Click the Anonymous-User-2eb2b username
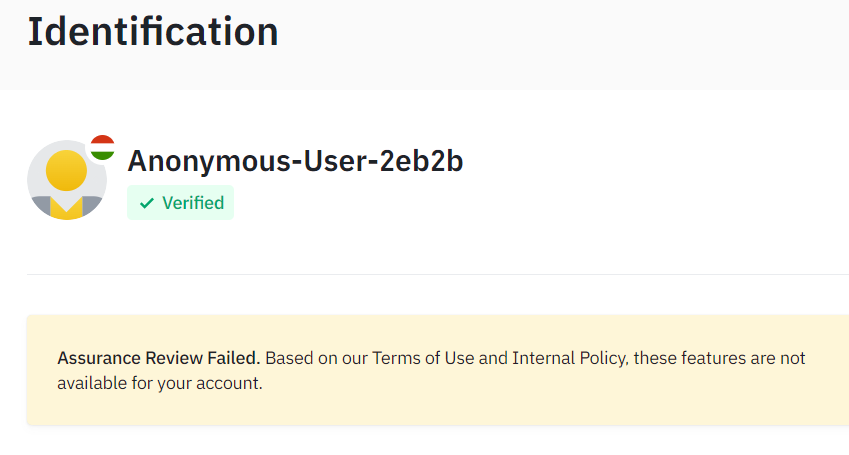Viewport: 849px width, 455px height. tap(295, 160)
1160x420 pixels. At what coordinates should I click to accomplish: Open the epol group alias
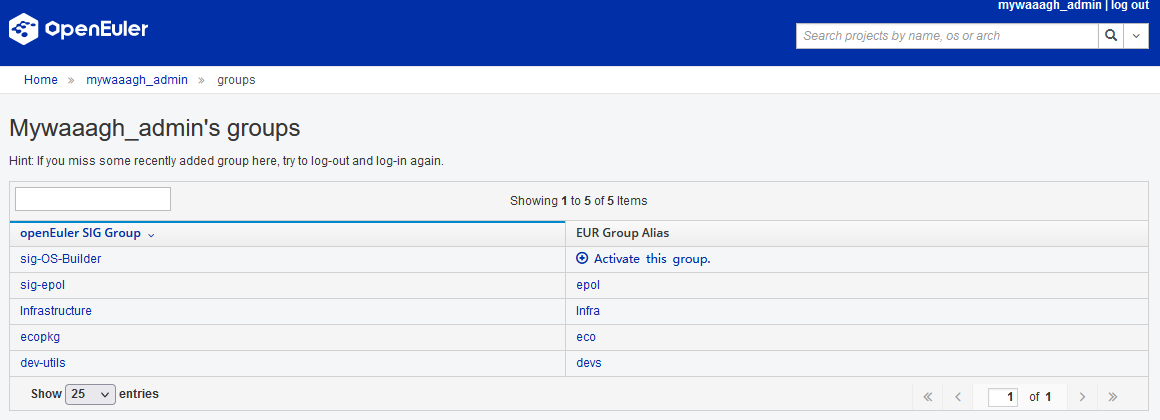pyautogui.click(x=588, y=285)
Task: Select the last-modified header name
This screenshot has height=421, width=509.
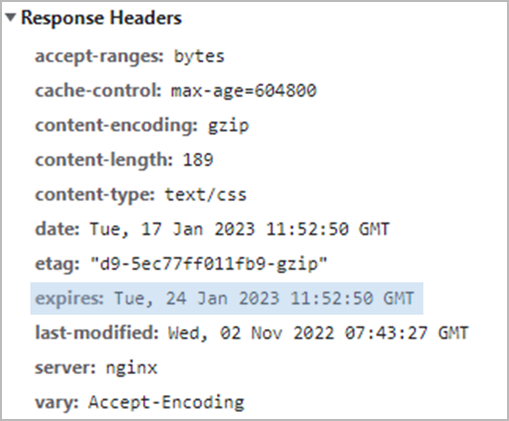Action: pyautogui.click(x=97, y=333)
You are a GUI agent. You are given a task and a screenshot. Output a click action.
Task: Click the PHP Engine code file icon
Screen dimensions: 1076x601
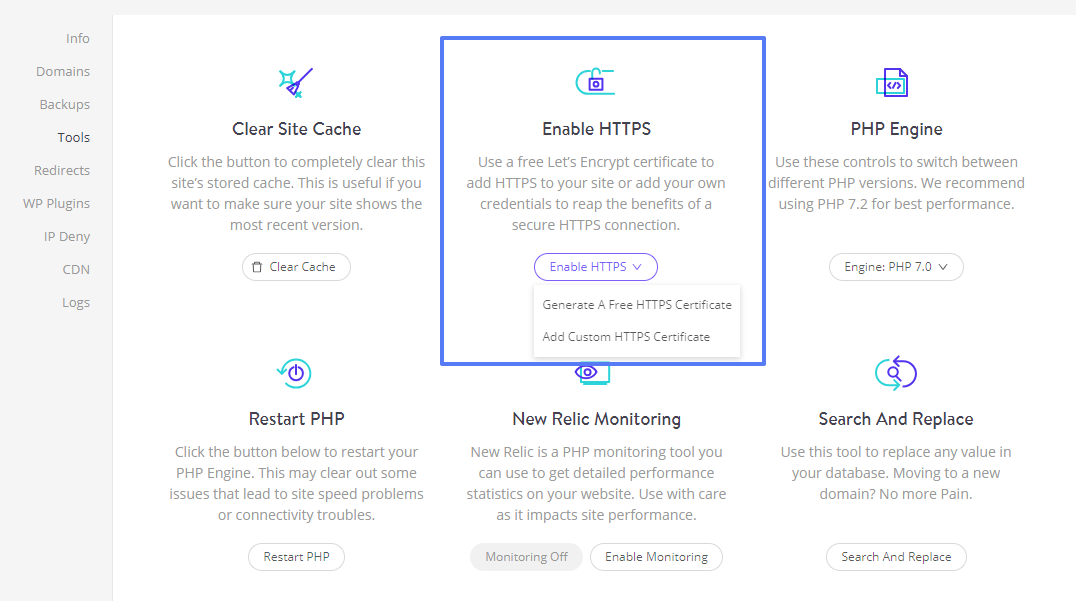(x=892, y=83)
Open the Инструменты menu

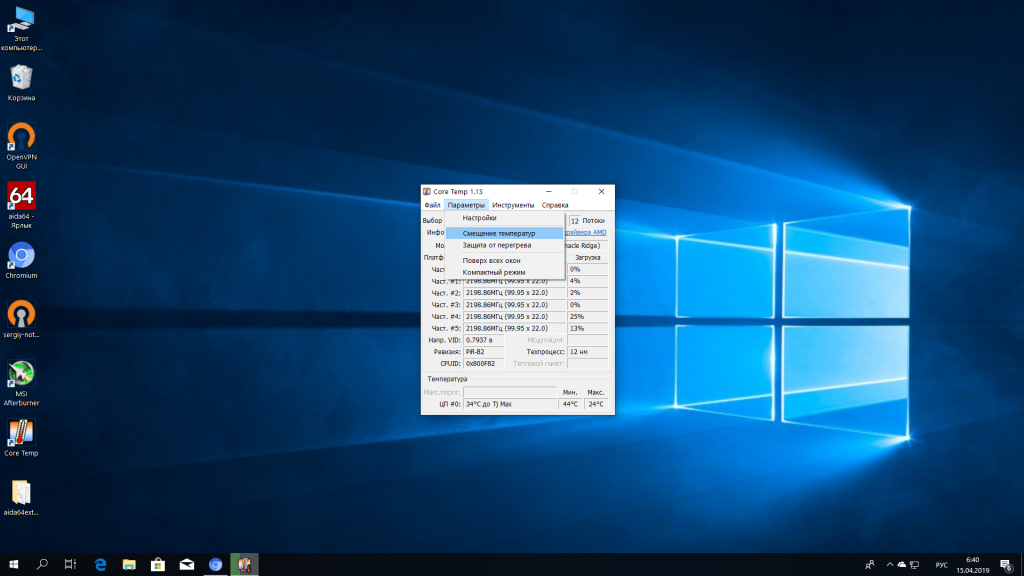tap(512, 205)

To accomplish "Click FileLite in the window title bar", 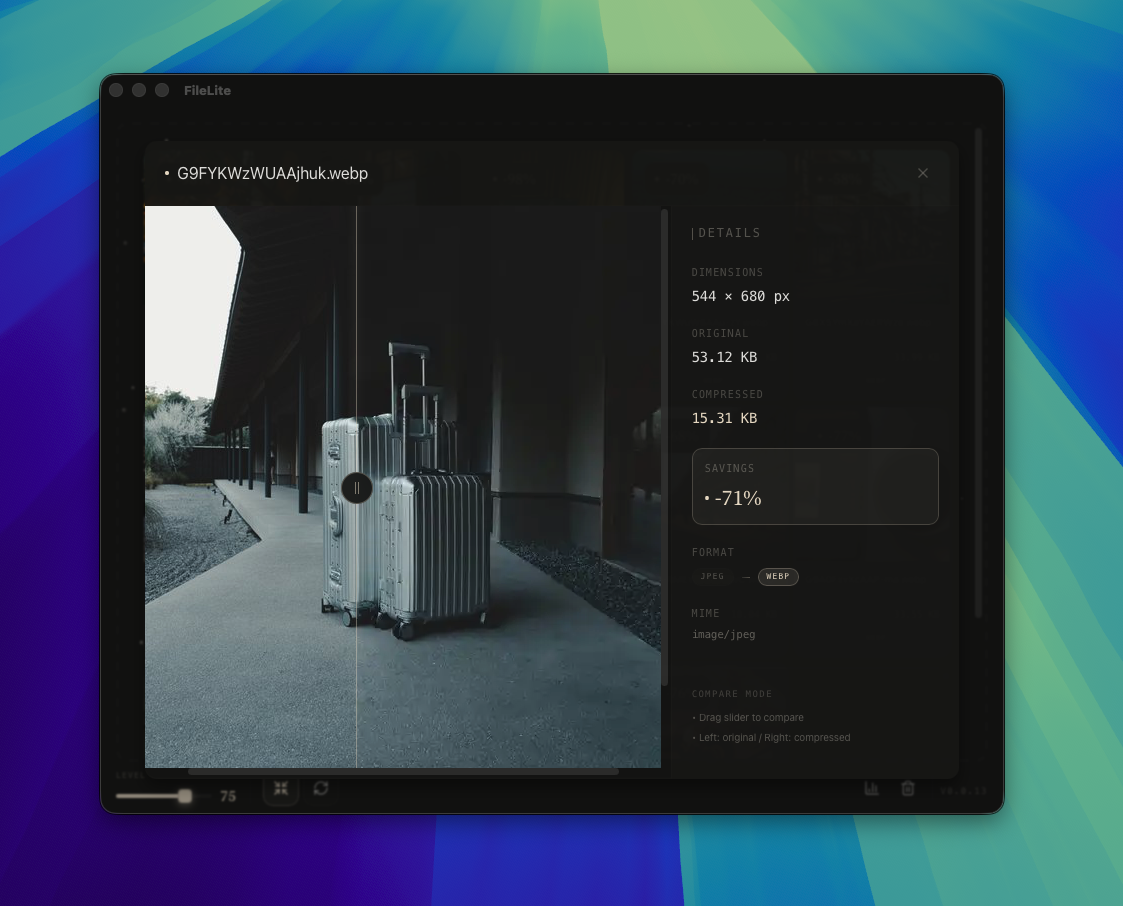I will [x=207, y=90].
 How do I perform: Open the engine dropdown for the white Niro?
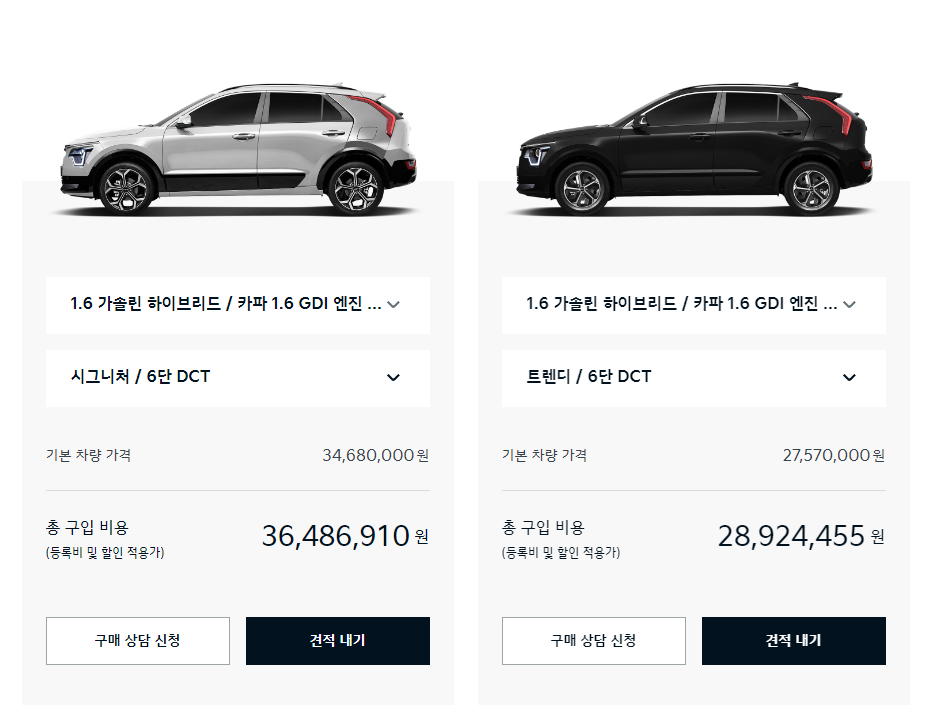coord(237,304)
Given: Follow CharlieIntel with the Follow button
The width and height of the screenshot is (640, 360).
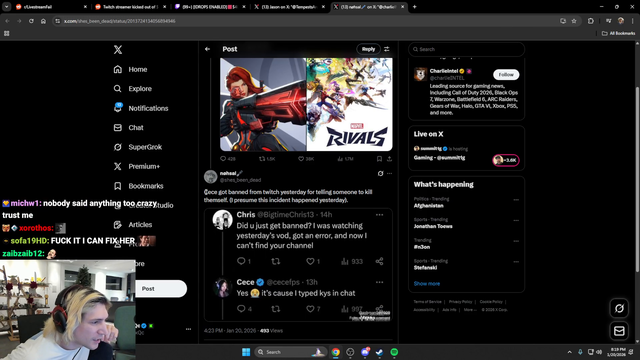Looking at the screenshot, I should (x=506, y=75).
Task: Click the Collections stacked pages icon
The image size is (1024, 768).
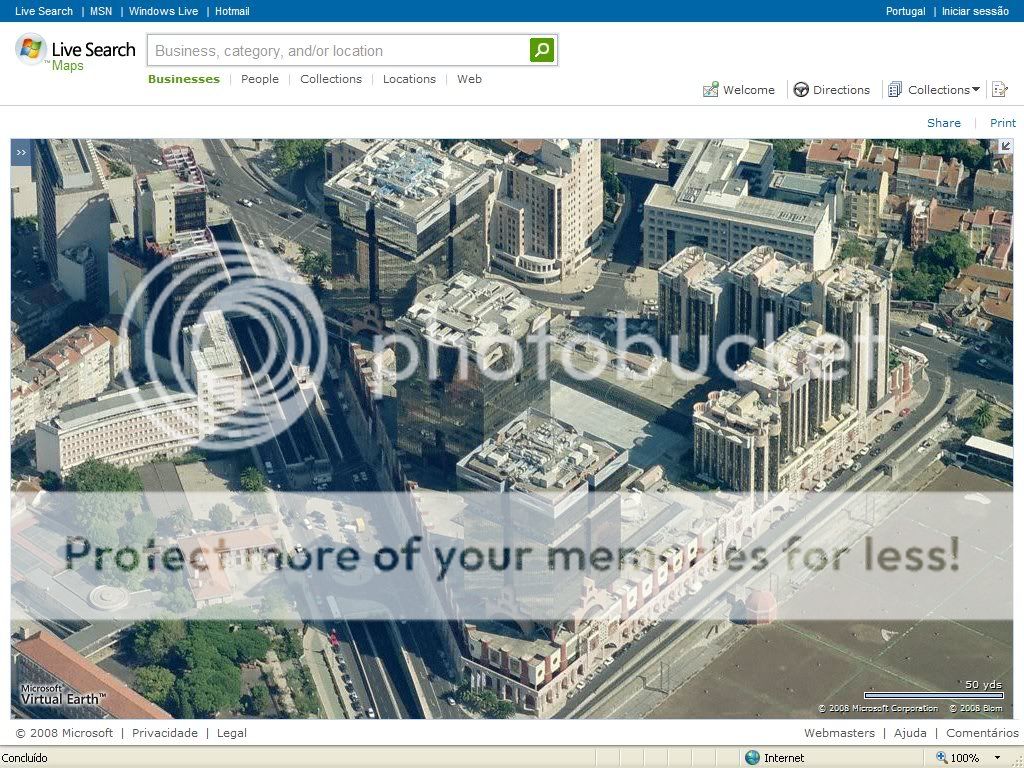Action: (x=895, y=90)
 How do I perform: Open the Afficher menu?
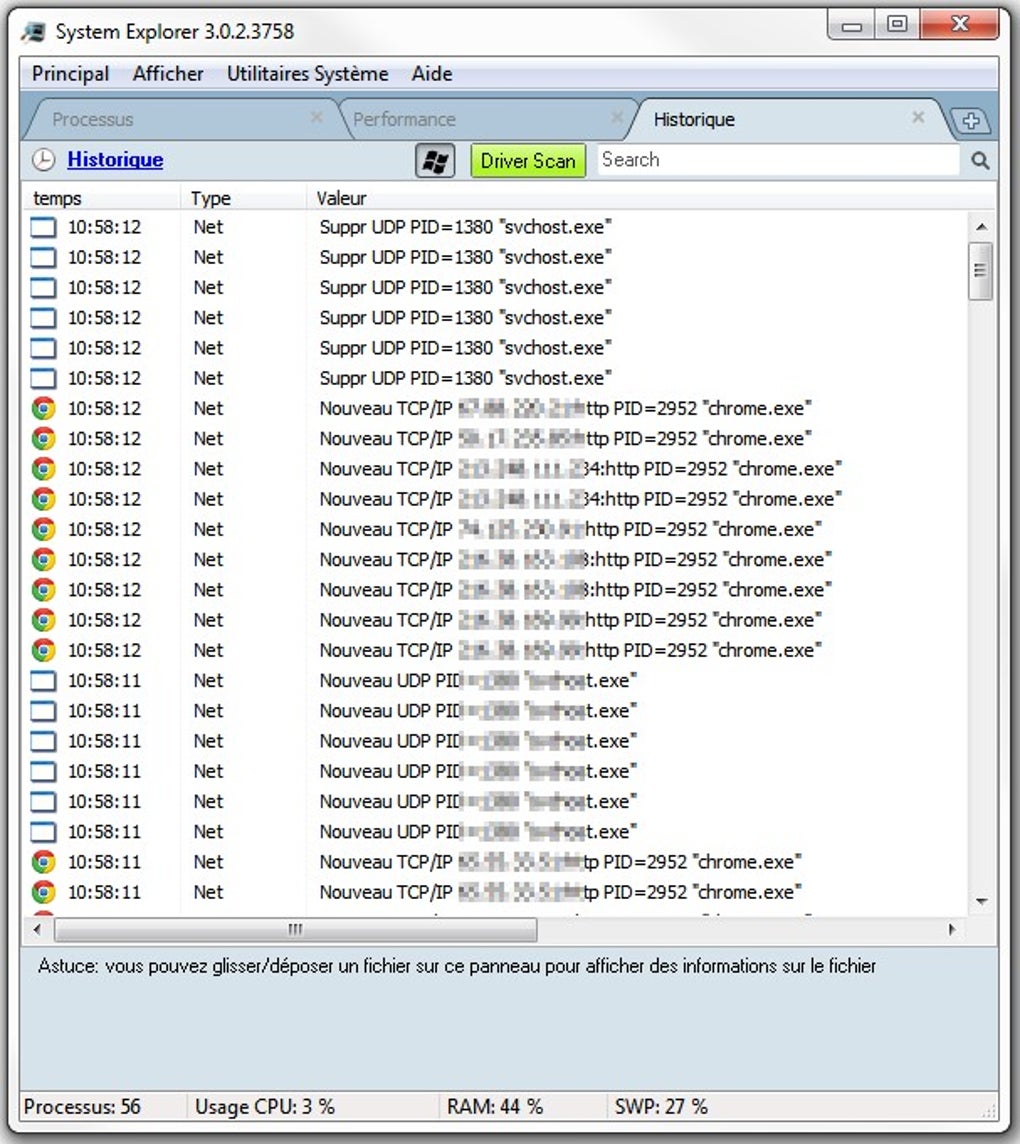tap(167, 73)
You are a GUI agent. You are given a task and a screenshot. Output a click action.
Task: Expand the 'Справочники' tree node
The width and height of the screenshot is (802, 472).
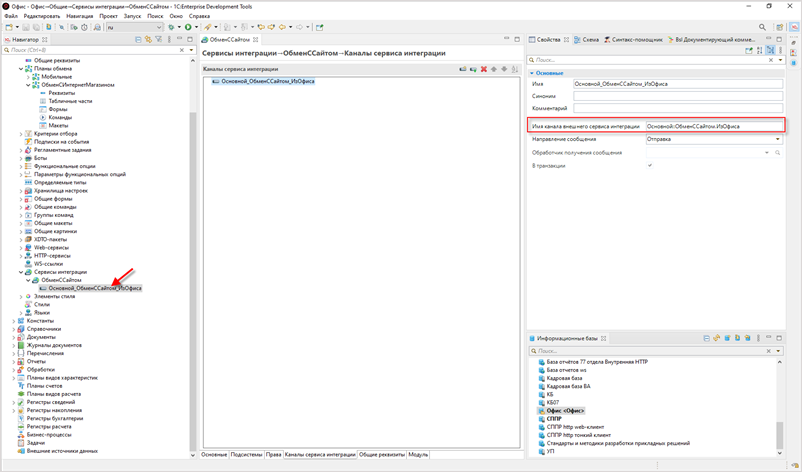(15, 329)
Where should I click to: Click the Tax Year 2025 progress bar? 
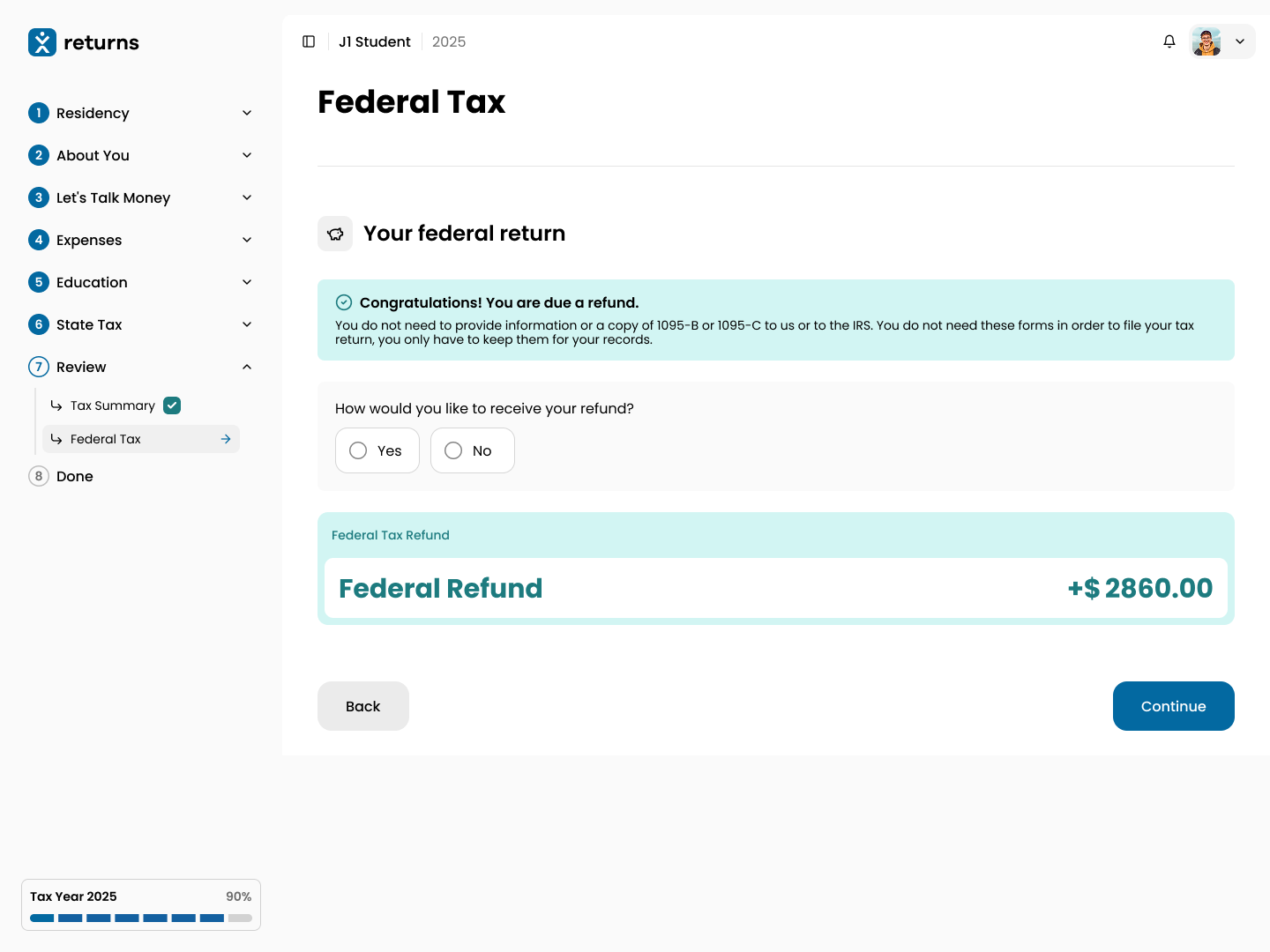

━━━━━━━━━━━━━━━━━━━━

(Problem to solve): Write out again, exactly, each line from the one containing "The width and height of the screenshot is (640, 360)." through the last line of the entries, and omit every picture.

(Task result):
The width and height of the screenshot is (640, 360).
Looking at the screenshot, I should (x=506, y=75).
Task: Click the Collections stacked pages icon
The image size is (1024, 768).
Action: (x=895, y=90)
 How do I perform: Open the Afficher menu?
tap(167, 73)
You are a GUI agent. You are given a task and a screenshot. Output a click action.
Task: Expand the 'Справочники' tree node
The width and height of the screenshot is (802, 472).
(15, 329)
Where should I click to: Click the Tax Year 2025 progress bar? 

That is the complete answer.